Cannabis: scopri "chi" è

Come riconoscere da subito anche le qualità spirituali di questa pianta fondamentale leggendo l'anteprima del libro di Stephen Gray.

Lei chi è?

Nel corso degli ultimi diecimila anni, e probabilmente da un tempo ancor più antico, la cannabis è stata uno dei protagonisti della storia dell’umanità e in molte culture è stata considerata e sentita come un essere o una divinità. Dico lei, attribuendole il genere femminile, perché è così che nella cultura occidentale, sia in passato che al giorno d’oggi, la maggior parte di coloro che vi entrano in relazione ne fa esperienza.

In Cina, ottomila anni fa, i semi della cannabis erano usati come cibo, mentre duemila anni più tardi veniva coltivato un antenato della Cannabis sativa per utilizzare le fibre del suo stelo nella creazione di corde e nella realizzazione di tessuti. Sappiamo anche che, circa cinquemila anni fa, i cinesi già utilizzavano alcune parti della pianta della cannabis come rimedi medicinali per svariati disturbi. Tremila anni orsono, in Asia centrale e forse anche in zone ancora più lontane, i semi erano ampiamente usati nel corso dei rituali, come offerta nelle invocazioni e deposti insieme ai fiori sulle tombe dei defunti.

La cannabis era anche utilizzata come incenso, in modo che producesse i suoi effetti su tutti coloro che ne respiravano il fumo negli ambienti in cui veniva bruciata. Nello stesso periodo la Cannabis indica era ampiamente diffusa anche nel subcontinente indiano, in cui presero piede sia l’uso rituale che quello medico.

La cannabis e i suoi semi, provenienti dall’Asia, fecero il loro ingresso nel nord Europa duemilacinquecento anni fa e i viaggiatori che percorrevano la via della seta verosimilmente commerciarono e trasportarono ogni cosa relativa alla pianta: dalle storie e leggende sino alla sua medicina.
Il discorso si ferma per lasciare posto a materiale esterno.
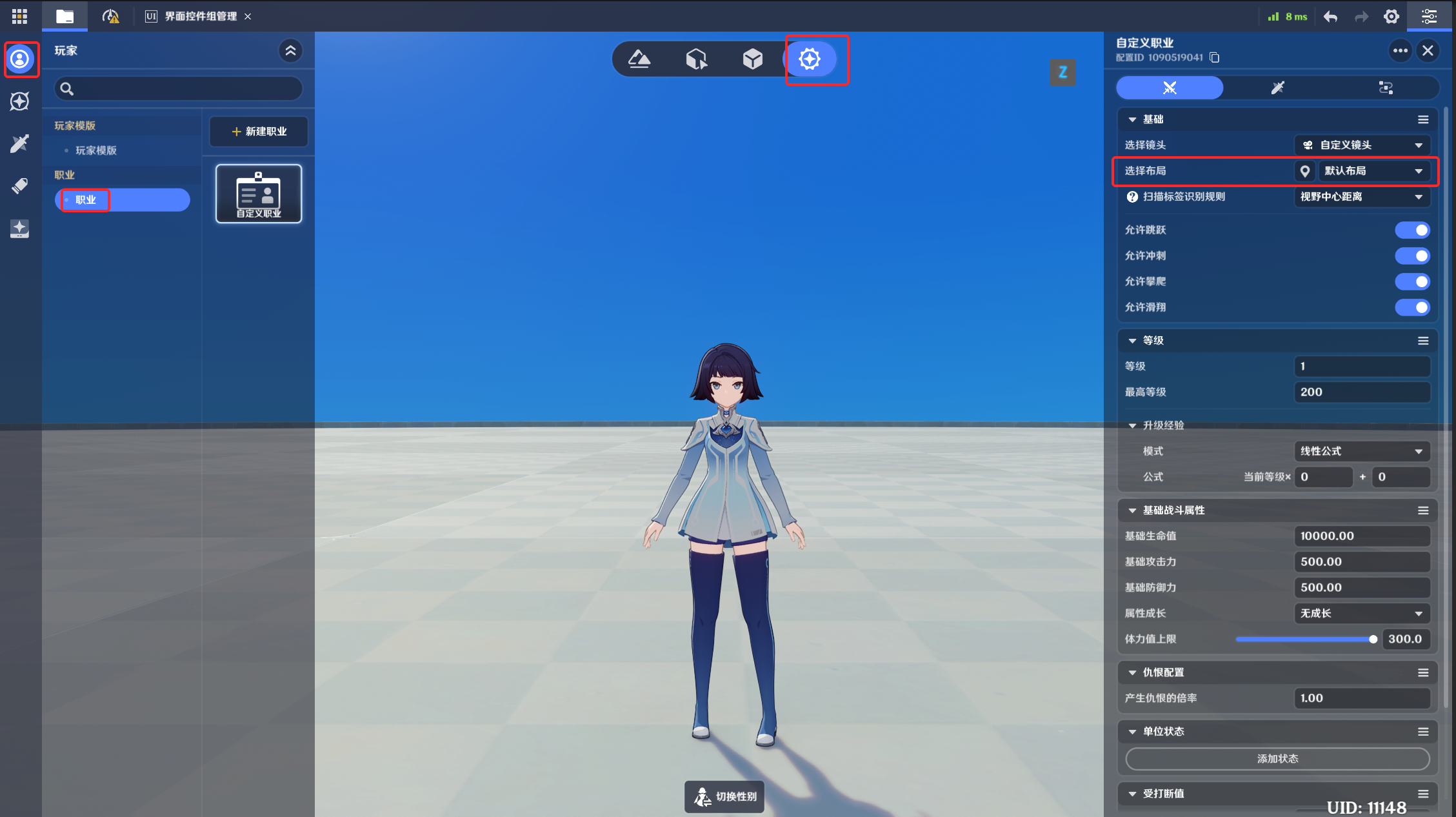Screen dimensions: 1456x817
Task: Open the 属性成长 dropdown
Action: (x=1362, y=614)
E in Nord America, dal XVI secolo fino a circa ottantanni fa, la cannabis è stata ampiamente apprezzata come straordinaria erba medica e fonte estremamente utile di fibre. Poi la situazione si è letteralmente capovolta: la istituzioni mediche e legali hanno demonizzato la pianta e solo adesso stiamo faticosamente riemergendo da questo assurdo secolo di proibizionismo dei doni della natura.
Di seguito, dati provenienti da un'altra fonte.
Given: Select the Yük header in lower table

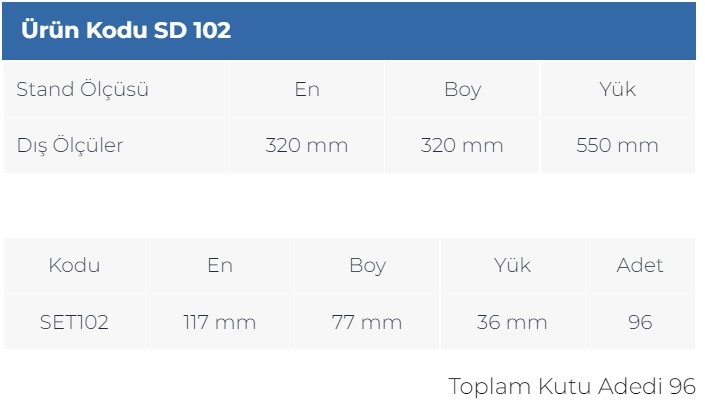Looking at the screenshot, I should 513,265.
Sappiamo che nel corso delle ultime migliaia di anni la medicina, il nutrimento e l'incenso pungente della cannabis sono stati tenuti in gran conto, ma non conosciamo granché della storia della sua “personificazione”, di come venisse considerata uno spirito da molte etnie di regioni dell’Asia e dell’Africa. Sappiamo solo che c’erano rituali in cui la si fumava in gruppo, che dalla cannabis si ricavavano oli rilassanti ed efficaci tisane curative e che venivano narrate storie e intonate canzoni su di lei. Esistono alcuni antichi riferimenti letterari che ci indicano come venisse percepita.
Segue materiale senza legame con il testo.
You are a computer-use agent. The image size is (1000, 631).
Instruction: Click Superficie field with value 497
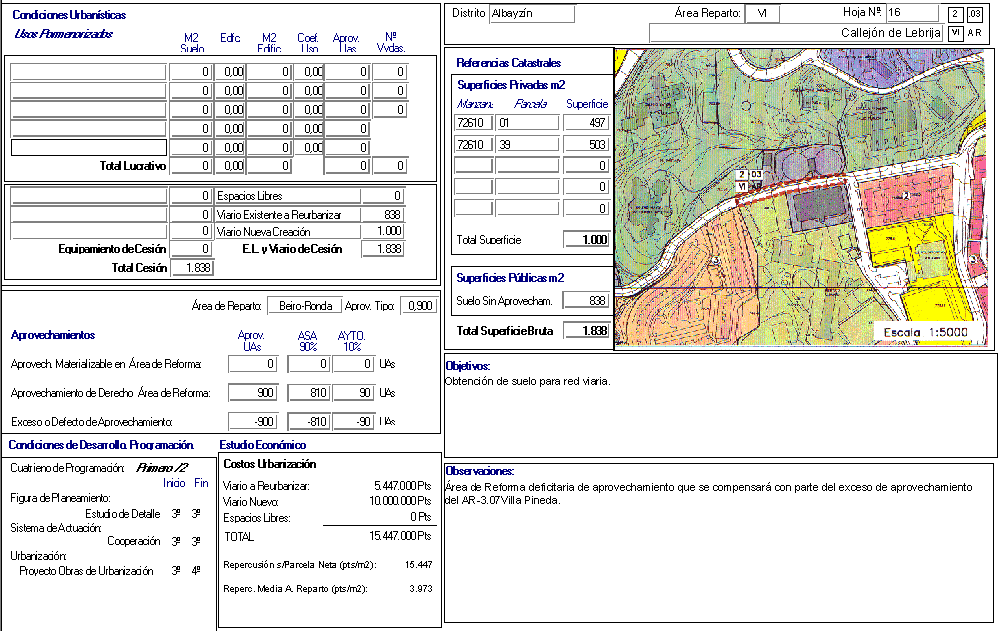pyautogui.click(x=586, y=123)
Nell’antica Cina, il nome della divinità che risiedeva nella canapa, l’utilissima fibra che si ottiene dallo stelo della cannabis, era Ma. Sia la pianta maschio che quella femmina venivano rappresentate nel pittogramma della canapa sedute dentro un rifugio o una casa. (Le specie della cannabis sono dioiche: producono fiori femminili e maschili su piante separate. Il vento è l’impollinatore che permette al polline maschile di fecondare il fiore femminile.)

La canapa è stata una pianta di fondamentale utilità per centinaia di generazioni di esseri umani. Ma era quindi lo spirito di colei che cresce, colei che ci copre, colei che ci unisce, colei che lega insieme ogni cosa. Nella cultura umana tutte le specie da cui produrre corde e tessuti sono sempre state ritenute fondamentali, e la canapa è stata apprezzata come uno dei vegetali più pratici e funzionali in tal senso fin dai tempi in cui eravamo ancora dei nomadi e ogni cosa cresceva in modo selvaggio. Il ruolo della canapa era ancora cruciale nell’epoca in cui le grandi navi europee salpavano alla ricerca dei tesori del mondo, nonostante gli europei del XVI secolo, di fede prevalentemente cristiana, non tenessero in gran considerazione le divinità naturali che dimoravano nelle piante da cui traevano le fibre per la realizzare le loro corde, vele e bandiere.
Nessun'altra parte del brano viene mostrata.